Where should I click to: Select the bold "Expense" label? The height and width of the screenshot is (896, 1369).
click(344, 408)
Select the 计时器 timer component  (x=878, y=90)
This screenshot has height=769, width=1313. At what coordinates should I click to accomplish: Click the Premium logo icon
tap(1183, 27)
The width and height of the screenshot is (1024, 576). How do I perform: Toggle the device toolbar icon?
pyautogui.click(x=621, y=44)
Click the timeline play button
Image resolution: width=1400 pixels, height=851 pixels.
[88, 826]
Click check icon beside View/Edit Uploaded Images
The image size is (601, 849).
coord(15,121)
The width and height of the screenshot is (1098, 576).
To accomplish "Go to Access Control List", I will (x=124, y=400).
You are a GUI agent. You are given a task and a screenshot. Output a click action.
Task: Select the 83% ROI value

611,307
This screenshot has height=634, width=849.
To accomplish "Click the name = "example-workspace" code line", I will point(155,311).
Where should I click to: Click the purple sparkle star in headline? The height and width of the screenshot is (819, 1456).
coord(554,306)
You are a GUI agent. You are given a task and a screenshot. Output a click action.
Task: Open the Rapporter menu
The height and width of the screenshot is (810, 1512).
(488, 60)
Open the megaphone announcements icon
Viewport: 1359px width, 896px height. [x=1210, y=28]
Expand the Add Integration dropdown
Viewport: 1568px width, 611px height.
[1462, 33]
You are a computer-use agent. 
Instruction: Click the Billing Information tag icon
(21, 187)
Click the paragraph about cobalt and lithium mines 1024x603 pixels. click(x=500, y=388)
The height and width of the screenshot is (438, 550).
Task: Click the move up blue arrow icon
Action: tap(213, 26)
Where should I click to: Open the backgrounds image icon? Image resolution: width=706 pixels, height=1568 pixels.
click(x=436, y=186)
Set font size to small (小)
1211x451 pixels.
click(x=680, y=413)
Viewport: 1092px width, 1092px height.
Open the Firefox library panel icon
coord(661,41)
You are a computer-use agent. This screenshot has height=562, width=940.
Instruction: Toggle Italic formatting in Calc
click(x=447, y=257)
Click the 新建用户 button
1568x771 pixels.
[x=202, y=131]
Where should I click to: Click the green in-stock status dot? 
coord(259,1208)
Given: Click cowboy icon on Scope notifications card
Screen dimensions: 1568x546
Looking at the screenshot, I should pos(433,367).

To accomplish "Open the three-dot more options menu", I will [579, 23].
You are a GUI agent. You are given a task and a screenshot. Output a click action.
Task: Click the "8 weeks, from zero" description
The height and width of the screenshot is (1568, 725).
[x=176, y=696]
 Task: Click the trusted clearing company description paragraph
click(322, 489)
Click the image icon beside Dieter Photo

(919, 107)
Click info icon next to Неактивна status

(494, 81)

_ _ _

[Problem requirements]
Gather every line of the records that contains the string "button" and list them.

[Solution to the exercise]
Click the timeline play button
Click the 新建用户 button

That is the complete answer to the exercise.